New biography of Australian PM John Howard shakes government

A rift between Australian Prime Minister John Howard and his powerful deputy was torn open Thursday with comments by the longtime leader's heir strongly criticizing his superior's early economic record.

The remarks in a new biography of Howard, excerpts of which were published in a newspaper Thursday, come at particularly bad time for the government as it trails in opinion polls with elections looming.

"The Howard treasurership was not a success in terms of interest rates and inflation," Treasurer Peter Costello told the biography's authors in late 2006. "He had not been a great reformer."

Costello's criticism was directed at Howard's stint as treasurer 20 years ago, but was uncharacteristically blunt for a political leader's deputy.

Howard and Costello have had tense relations for years. The spat has echoes of the rivalry between former British leader Tony Blair and his No. 2 Gordon Brown. That rivalry only ended when Blair retired and handed power to the former finance minister last month.

Howard last year denied making a deal with Costello to hand over power after a certain period - a bargain Costello supporters say the leader has reneged on. Costello has made no secret of his desire for the top job.

The tensions have increased as the government's stocks in opinion polls have plummeted since Kevin Rudd was installed as the opposition Labor leader last December.

Analysts say part of 49-year-old Rudd's appeal is his youth compared to Howard, 68 next week, and who the opposition had tried to portray as old-school and out of touch with issues such as climate change and Internet broadband.

Costello, 49, has shepherded an unprecedented period of economic growth in Australia as treasurer since Howard's government first came to power in 1996, though polls show he is viewed as cold and calculating.

The elections due this year could have a major impact on Australia's foreign policy, with Rudd vowing to set a timetable to bring Australian troops home from Iraq if he comes to power. Howard is among U.S. President George W. Bush's closest allies in Iraq and the fight on terrorism.

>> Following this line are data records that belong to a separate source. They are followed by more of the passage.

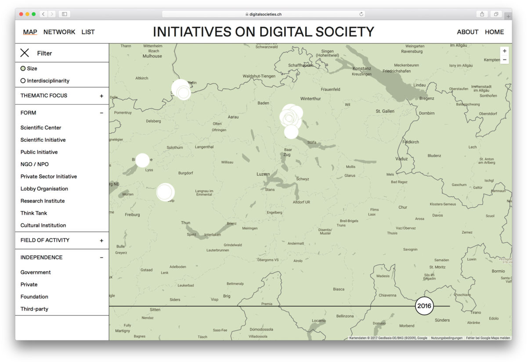The image size is (527, 362).
Task: Select the Interdisciplinarity radio option
Action: coord(23,81)

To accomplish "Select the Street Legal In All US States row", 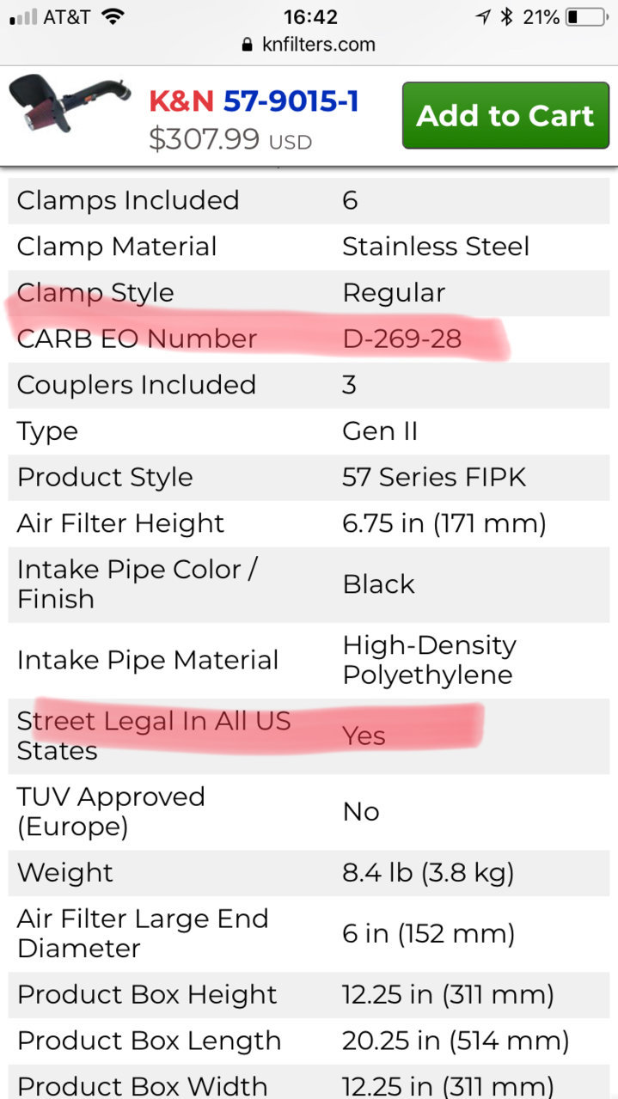I will coord(309,736).
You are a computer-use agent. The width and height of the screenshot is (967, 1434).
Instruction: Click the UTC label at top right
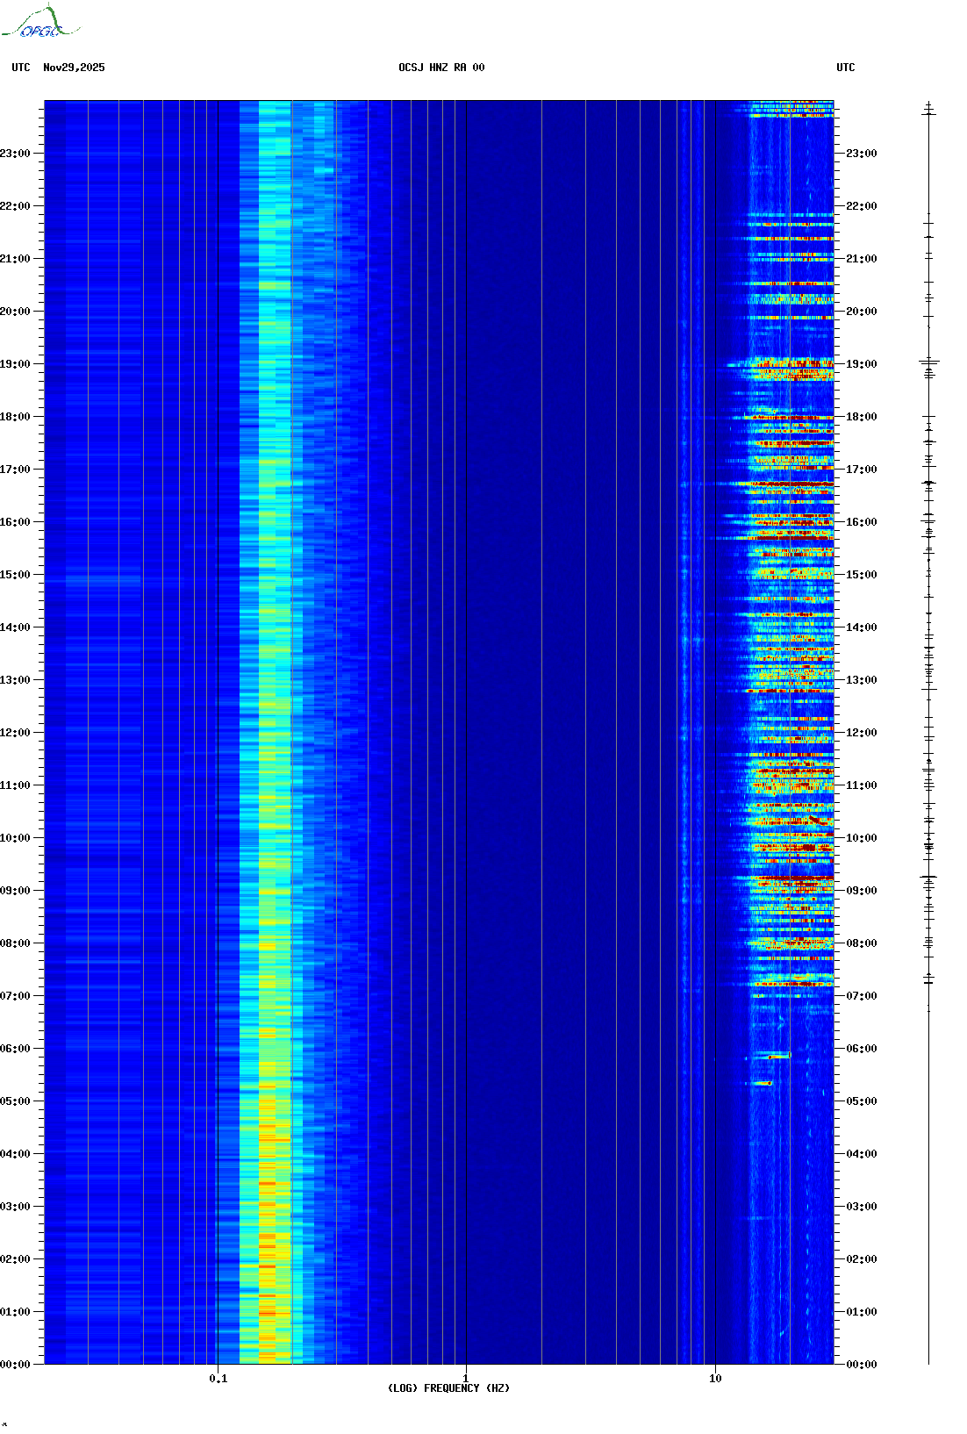click(845, 68)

The biography, "John Winston Howard: The Biography" by academics Peter van Onselen and Wayne Errington, is due to be published next week. Excerpts were printed Thursday in The Sydney Morning Herald.

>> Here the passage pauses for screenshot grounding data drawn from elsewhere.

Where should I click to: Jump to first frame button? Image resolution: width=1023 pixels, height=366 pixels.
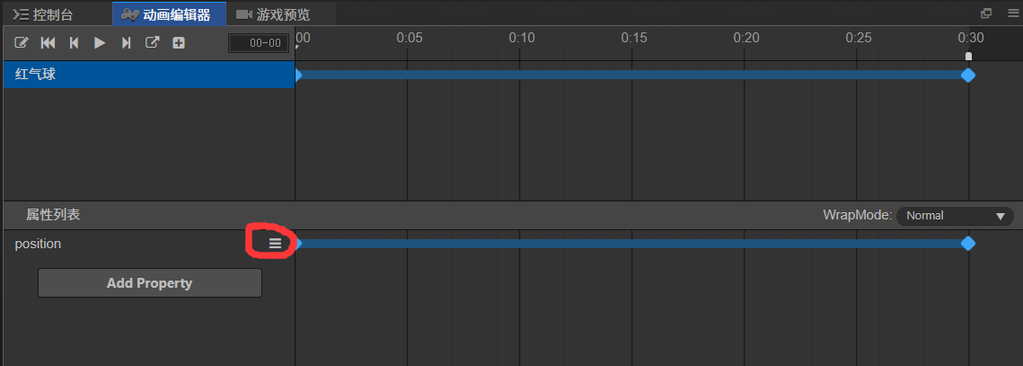coord(49,43)
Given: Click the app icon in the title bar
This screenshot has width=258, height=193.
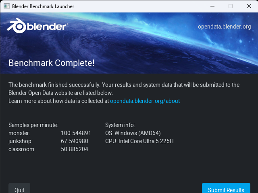Looking at the screenshot, I should tap(5, 6).
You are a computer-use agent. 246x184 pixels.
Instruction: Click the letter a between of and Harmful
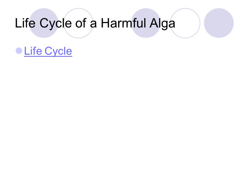tap(93, 25)
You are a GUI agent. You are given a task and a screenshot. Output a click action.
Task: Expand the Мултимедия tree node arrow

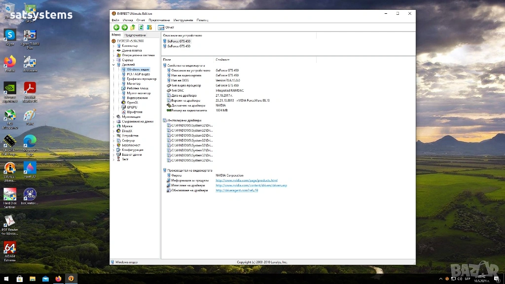click(x=113, y=117)
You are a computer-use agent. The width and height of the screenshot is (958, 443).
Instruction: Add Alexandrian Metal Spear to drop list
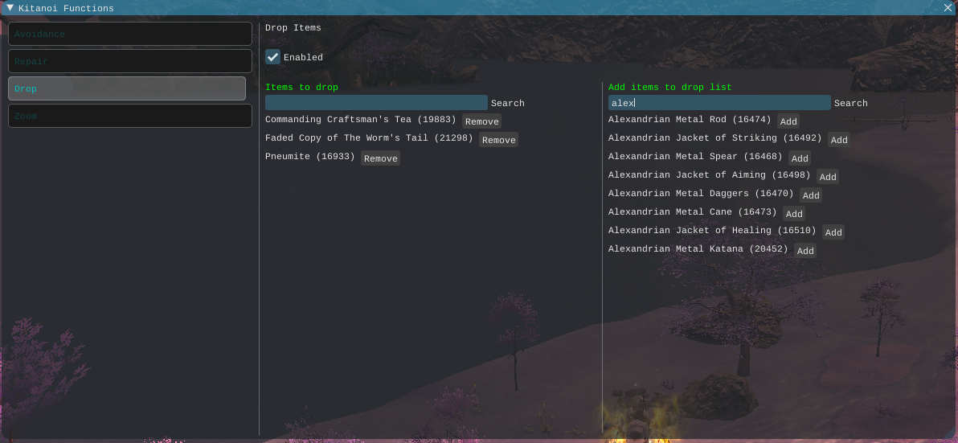tap(800, 158)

Among the examples of frosty relations, the book says Howard has never invited Costello and his wife to dinner at either of his officials residences - a courtesy given to many other officials.

Costello, speaking on Australian Broadcasting Corp. radio, refused to confirm that aspect.

"Where I dine with my wife is a matter for me," he said. "It doesn't worry me. I'm just as happy eating fish and chips on a beach."

Costello said Thursday he did not believe the book would damage the government's chances at the elections. Howard also downplayed the rift, saying he and Costello had a close professional relationship.

"It is impossible if you don't have harmony between a prime minister and a treasurer for the economy to be properly managed," he told reporters.